Eigentlich sollte die Entscheidung schon Ende Januar verkündet werden, doch die Verhandlungen zogen sich hin – nun sind sie so gut wie abgeschlossen. Kevin Gaudet wird seinen Vertrag beim Eishockey-Zweitligisten Bietigheim Steelers wohl verlängern.

Bietigheim - Eigentlich sollte die Entscheidung schon Ende Januar verkündet werden, doch die Verhandlungen zogen sich hin – nun sind sie so gut wie abgeschlossen. Kevin Gaudet wird seinen Vertrag beim Eishockey-Zweitligisten Bietigheim Steelers wohl verlängern. „Spätestens Ende der ­Woche verkünden wir eine Entscheidung“, sagte der Kanadier, „mein Wunsch ist es, bei den Steelers zu bleiben.“ Am Donnerstag vor dem Heimspiel an diesem Freitag (19.30 Uhr) in der Ege-Trans-Arena gegen die Tower Stars aus Ravensburg saß Gaudet noch einmal mit Steelers-Geschäftsführer Volker Schoch zusammen, um die letzten Details zu klären. „Es geht nur noch um Kleinigkeiten“ bestätigte Schoch den nahen Abschluss der Verhandlungen.

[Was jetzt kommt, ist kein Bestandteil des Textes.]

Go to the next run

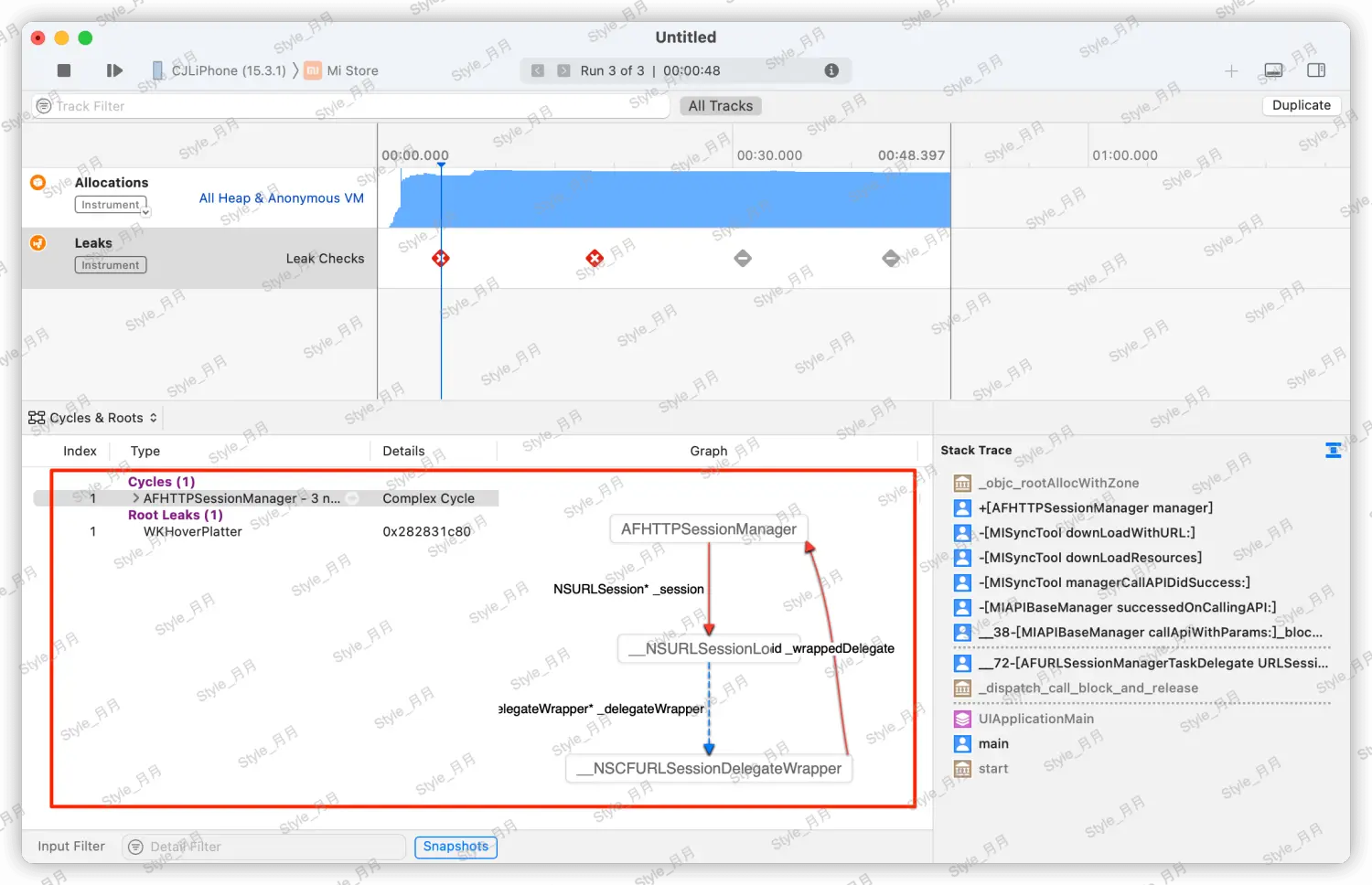pos(563,70)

Es gibt viele Gründe, die für eine Verlängerung der Zusammenarbeit sprechen. Gaudet ist in Bietigheim heimisch geworden, er und seine Gattin Robin Niderost leben seit nahezu fünf Jahren an der Enz – er ist Steelers-Coach, Robin arbeitet als Fitnesstrainerin ebenfalls mit den Eishockey-Profis. Ein Umzug muss nicht sein. „Ich hatte auf jeder Station Erfolg. Ich habe immer versucht, dorthin zu gehen, wohin ich will, und nicht weil ich muss“, sagte Gaudet. Maxime ist allerdings der sportliche Erfolg für die Weiterbeschäftigung in Bietigheim – und das Resultat stimmt voll und ganz. Der Mann aus Moncton übernahm die Steelers im November 2011, in seiner Vereinsvita stehen seitdem zweimal der Gewinn des DEB-Pokals sowie zwei Zweitliga-Meisterschaften. Gaudet ist der erfolgreichste Trainer in der Bietigheimer Eishockey-Historie.

Das Lazarett der Steelers wird nicht kleiner

Besonders in diesen Wochen sind die Flexibilität und das Fachwissen des 52-Jährigen vonnöten. Das Lazarett der Steelers wird und wird nicht kleiner – sieben Spiele vor Beginn der Play-offs am 11. März muss Gaudet die Reihen immer wieder umstellen. Insgesamt sechs Profis – Marcus Sommerfeld, David Wrigley, Matt McKnight, Sebastian Alt, Marcel Kahle und Markus Gleich – fallen derzeit noch aus. „Meine Mannschaft gleicht diese Ausfälle damit aus, indem sie einen unglaublichen Teamgeist auf dem Eis an den Tag legt; da kämpft jeder für den ­an­deren“, berichtete der kanadische Trainer, der inständig hofft, dass sich die angespannte Personalsituation bis zu den Play-offs wieder ein Stück weit lockert.

Trotz Verletzungssorgen stellt Gaudet seine Cracks bestens ein, es läuft für die Steelers gut, sie führen die Tabelle der DEL 2 an. Durch einen klaren 5:0-Sieg im Spitzenspiel am vergangenen Wochenende gegen den Drittplatzierten Kassel Huskies haben die Bietigheimer die 100-Punkte-Marke geknackt – die Titelverteidigung, die dritte Zweitliga-Meisterschaft mit den Steelers, ist etwas, das Gaudet an der Enz noch erreichen will. Verlockend ist aber ein ganz großes Ziel mit den Steelers: der Aufstieg in die DEL, der nach der geplanten Regeländerung zum Ende der Saison 2017/18 möglich wäre. Noch ein triftiger Grund, den Vertrag mit den Bietigheim Steelers zu verlängern.